[DIRECTIONS]:
Give back exactly the first lines of the entries below, through the line with "You are a computer-use agent. 2566x1456".

● ● ●

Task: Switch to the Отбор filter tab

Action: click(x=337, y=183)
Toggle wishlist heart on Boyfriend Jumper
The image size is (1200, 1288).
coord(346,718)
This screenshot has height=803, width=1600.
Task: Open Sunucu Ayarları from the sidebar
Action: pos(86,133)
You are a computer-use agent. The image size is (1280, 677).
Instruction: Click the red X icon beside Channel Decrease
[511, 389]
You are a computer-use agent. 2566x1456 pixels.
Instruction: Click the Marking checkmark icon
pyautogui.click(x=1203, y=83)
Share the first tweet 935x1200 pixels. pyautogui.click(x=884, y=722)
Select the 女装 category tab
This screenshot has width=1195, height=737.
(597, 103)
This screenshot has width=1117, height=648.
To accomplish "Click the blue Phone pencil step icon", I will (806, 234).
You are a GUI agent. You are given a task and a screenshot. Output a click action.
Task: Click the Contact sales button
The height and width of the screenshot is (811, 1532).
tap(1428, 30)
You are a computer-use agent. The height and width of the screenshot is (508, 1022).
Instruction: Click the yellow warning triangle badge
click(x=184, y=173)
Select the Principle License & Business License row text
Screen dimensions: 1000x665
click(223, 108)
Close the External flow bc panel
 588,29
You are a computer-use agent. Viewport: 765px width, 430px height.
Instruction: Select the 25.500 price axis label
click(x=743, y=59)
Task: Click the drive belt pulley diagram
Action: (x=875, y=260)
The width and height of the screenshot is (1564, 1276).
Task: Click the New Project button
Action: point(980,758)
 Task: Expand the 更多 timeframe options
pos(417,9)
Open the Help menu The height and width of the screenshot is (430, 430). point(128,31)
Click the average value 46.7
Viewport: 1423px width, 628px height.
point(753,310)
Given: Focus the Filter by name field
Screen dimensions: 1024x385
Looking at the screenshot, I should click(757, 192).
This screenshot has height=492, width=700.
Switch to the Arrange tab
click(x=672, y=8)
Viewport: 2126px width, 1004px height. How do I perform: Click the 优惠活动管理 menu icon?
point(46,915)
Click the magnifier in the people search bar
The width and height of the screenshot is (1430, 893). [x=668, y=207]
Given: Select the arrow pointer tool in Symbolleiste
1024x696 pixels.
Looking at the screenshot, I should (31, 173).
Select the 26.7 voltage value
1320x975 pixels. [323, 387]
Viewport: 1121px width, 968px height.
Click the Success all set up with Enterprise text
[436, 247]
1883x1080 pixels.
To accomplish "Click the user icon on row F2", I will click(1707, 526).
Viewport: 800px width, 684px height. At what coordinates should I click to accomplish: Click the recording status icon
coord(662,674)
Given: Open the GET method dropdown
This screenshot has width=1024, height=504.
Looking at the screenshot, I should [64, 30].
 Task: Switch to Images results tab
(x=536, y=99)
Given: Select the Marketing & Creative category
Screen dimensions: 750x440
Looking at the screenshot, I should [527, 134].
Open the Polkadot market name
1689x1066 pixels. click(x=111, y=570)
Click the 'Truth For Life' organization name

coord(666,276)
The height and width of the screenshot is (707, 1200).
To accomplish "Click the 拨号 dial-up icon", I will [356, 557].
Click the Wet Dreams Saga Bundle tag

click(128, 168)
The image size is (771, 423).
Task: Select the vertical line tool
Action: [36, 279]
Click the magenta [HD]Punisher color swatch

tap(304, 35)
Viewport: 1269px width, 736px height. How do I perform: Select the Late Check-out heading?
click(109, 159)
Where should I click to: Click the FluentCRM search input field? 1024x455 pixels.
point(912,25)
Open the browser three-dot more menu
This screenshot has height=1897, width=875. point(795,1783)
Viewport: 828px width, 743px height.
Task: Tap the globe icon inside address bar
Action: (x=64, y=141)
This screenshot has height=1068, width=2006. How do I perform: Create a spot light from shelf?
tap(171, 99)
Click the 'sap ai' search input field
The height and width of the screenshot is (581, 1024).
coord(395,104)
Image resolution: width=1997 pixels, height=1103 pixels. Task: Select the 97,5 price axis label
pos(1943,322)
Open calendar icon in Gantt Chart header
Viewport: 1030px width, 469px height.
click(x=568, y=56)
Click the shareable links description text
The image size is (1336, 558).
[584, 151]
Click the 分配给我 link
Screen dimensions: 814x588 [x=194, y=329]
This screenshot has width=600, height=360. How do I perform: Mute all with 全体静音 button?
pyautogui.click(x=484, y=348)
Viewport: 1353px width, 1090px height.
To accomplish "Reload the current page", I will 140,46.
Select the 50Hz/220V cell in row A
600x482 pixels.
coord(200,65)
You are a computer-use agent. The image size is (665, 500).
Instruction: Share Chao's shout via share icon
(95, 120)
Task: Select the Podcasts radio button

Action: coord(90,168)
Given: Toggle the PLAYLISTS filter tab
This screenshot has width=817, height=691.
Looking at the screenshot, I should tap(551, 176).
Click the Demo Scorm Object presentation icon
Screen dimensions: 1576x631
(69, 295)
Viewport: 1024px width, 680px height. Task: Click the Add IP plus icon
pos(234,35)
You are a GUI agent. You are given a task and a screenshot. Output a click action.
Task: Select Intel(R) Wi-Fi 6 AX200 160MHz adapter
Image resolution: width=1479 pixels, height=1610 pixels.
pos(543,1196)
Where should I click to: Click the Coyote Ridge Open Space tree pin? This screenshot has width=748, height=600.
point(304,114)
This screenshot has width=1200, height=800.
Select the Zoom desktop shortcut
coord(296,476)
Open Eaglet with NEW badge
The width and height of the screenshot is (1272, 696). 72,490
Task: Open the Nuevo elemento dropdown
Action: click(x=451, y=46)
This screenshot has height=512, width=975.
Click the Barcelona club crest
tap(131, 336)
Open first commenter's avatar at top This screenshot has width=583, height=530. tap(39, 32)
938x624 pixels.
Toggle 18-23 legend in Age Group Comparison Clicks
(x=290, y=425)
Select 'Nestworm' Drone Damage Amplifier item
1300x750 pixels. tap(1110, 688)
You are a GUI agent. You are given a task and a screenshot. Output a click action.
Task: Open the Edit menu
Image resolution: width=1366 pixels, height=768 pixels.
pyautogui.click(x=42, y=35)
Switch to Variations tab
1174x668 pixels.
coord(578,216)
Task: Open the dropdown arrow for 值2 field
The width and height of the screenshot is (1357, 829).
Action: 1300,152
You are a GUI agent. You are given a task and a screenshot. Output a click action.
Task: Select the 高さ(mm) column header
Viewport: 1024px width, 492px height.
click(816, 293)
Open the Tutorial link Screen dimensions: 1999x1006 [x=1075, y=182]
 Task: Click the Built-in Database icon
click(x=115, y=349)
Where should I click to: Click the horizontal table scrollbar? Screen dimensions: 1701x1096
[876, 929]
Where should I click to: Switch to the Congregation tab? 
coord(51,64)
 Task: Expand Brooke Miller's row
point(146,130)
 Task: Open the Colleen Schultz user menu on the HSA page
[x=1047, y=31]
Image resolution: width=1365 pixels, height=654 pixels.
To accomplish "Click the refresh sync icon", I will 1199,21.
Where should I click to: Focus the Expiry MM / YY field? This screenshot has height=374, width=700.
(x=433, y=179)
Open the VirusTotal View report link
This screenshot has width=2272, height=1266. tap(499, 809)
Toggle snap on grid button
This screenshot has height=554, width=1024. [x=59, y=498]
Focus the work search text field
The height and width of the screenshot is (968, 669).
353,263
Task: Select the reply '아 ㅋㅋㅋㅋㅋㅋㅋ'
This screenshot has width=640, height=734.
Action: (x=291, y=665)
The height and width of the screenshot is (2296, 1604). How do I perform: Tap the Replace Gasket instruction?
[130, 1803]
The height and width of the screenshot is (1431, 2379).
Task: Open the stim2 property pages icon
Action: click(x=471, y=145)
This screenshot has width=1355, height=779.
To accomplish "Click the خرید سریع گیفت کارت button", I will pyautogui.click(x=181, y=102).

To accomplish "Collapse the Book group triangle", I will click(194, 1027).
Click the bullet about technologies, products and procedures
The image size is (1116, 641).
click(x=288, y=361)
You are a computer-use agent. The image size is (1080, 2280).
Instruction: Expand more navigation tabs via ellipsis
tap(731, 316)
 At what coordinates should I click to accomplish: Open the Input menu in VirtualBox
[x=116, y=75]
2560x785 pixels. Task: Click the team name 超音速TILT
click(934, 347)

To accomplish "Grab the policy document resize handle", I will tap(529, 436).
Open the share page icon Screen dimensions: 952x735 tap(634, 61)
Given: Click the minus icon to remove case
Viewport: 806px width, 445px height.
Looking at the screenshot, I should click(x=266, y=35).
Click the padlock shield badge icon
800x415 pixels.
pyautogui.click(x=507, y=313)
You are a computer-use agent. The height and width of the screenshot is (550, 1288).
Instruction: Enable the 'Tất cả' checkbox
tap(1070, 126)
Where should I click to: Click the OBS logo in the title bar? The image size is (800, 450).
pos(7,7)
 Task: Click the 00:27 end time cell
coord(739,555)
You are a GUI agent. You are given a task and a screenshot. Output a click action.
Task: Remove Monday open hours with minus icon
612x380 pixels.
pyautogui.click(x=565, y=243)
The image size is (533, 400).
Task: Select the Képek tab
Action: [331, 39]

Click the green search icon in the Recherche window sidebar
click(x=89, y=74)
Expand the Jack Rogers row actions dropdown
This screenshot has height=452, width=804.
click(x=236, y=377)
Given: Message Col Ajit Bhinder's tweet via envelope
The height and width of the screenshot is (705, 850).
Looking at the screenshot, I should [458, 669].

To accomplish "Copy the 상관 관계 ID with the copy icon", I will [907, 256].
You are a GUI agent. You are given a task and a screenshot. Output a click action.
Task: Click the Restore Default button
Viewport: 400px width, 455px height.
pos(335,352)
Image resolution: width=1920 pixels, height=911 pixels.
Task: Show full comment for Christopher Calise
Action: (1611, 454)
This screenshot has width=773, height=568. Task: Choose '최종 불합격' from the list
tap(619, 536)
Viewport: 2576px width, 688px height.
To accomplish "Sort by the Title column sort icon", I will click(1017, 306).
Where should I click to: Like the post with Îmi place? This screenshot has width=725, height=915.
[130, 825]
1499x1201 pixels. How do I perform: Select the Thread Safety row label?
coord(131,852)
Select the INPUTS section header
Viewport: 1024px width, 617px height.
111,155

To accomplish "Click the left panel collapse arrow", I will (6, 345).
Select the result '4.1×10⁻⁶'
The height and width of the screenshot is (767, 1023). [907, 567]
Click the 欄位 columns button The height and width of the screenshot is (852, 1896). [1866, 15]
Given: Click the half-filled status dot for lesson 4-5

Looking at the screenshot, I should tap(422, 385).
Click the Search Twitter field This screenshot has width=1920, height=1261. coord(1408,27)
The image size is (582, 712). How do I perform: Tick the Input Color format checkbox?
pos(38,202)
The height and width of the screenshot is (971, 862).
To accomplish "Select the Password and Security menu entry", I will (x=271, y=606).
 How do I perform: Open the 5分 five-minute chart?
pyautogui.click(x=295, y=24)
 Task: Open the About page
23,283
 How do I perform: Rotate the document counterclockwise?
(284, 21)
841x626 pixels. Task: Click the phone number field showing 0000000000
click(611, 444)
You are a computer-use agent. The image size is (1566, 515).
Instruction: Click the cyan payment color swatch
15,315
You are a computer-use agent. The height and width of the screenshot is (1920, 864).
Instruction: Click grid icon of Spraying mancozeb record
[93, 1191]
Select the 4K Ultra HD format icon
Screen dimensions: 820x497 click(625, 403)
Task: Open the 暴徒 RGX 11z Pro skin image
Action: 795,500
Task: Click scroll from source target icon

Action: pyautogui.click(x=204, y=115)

● ● ●

[TASK RESULT]:
Task: Switch to the Отбор filter tab

Action: click(x=337, y=183)
Toggle wishlist heart on Boyfriend Jumper
The image size is (1200, 1288).
coord(346,718)
This screenshot has height=803, width=1600.
Task: Open Sunucu Ayarları from the sidebar
Action: pos(86,133)
You are a computer-use agent. The image size is (1280, 677).
Instruction: Click the red X icon beside Channel Decrease
[511, 389]
You are a computer-use agent. 2566x1456 pixels.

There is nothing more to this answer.